Extracted data ->
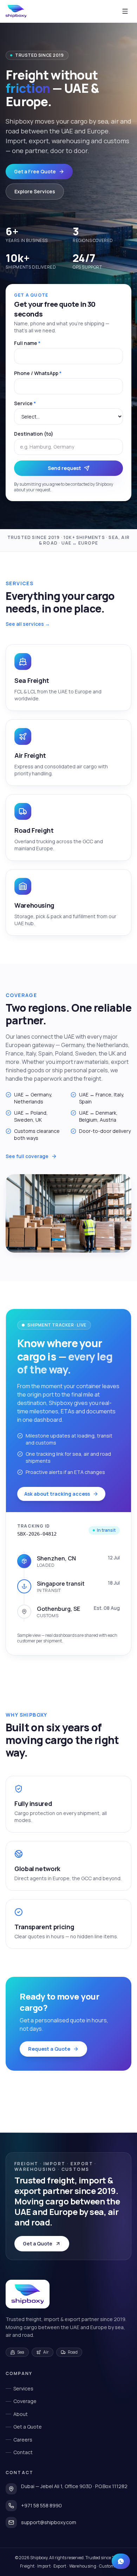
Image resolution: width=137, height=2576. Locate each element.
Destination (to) (33, 433)
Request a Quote (49, 2048)
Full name (27, 343)
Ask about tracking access (57, 1493)
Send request (64, 468)
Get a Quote (37, 2243)
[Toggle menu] (125, 11)
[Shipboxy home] (28, 2294)
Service (25, 403)
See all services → (28, 624)
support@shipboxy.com (48, 2522)
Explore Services (34, 191)
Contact (23, 2452)
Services (23, 2388)
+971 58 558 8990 (41, 2505)
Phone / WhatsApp (37, 373)
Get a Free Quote (35, 171)
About (20, 2414)
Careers (22, 2439)
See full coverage (27, 1156)
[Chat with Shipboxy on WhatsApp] (121, 2561)
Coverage (25, 2401)
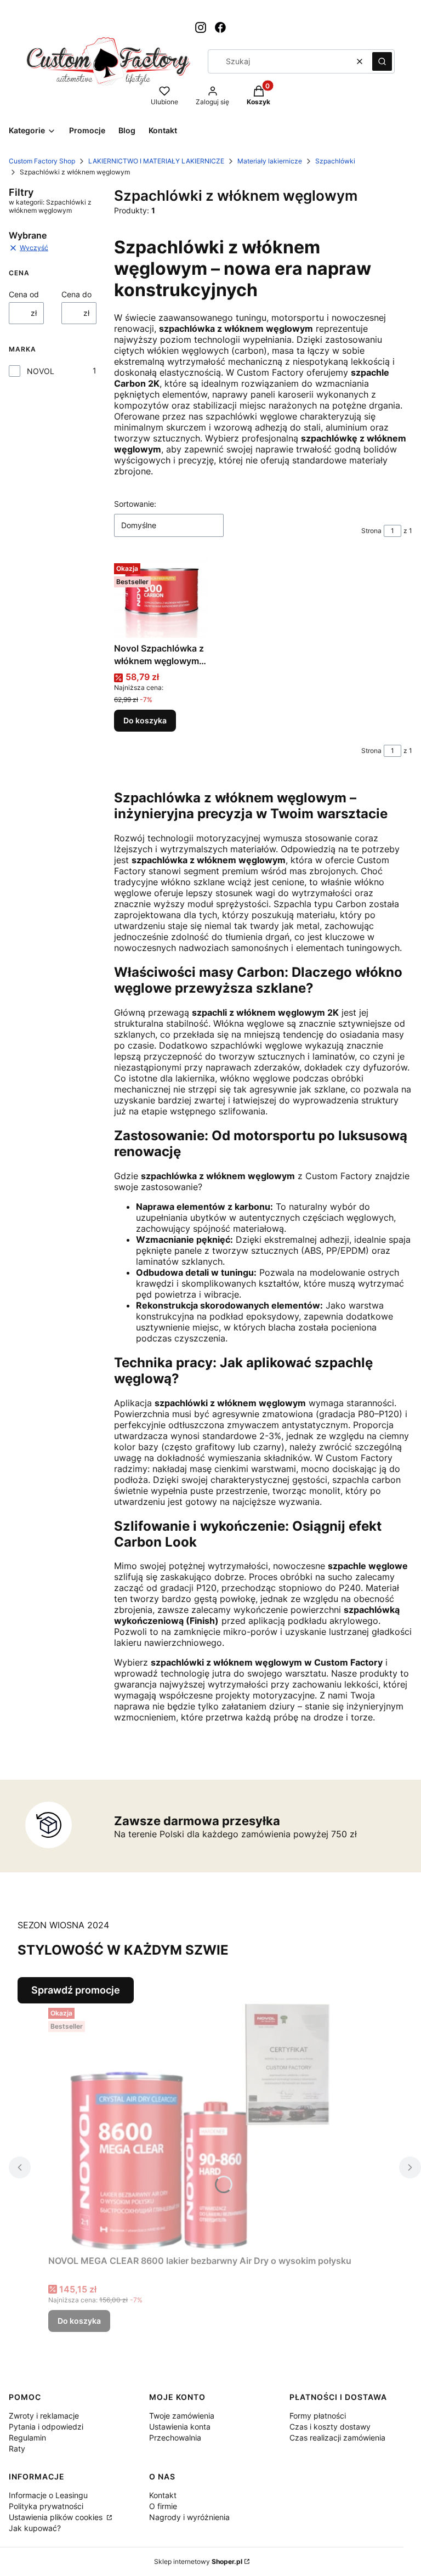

Task item -> Every line from the line containing "See all services → (28, 624)" through the last line above is to be printed exactly. Pictures are not copied.

Exercise answer ->
See all services → (28, 624)
support@shipboxy.com (48, 2522)
Explore Services (34, 191)
Contact (23, 2452)
Services (23, 2388)
+971 58 558 8990 (41, 2505)
Phone / WhatsApp (37, 373)
Get a Free Quote (35, 171)
About (20, 2414)
Careers (22, 2439)
See full coverage (27, 1156)
[Chat with Shipboxy on WhatsApp] (121, 2561)
Coverage (25, 2401)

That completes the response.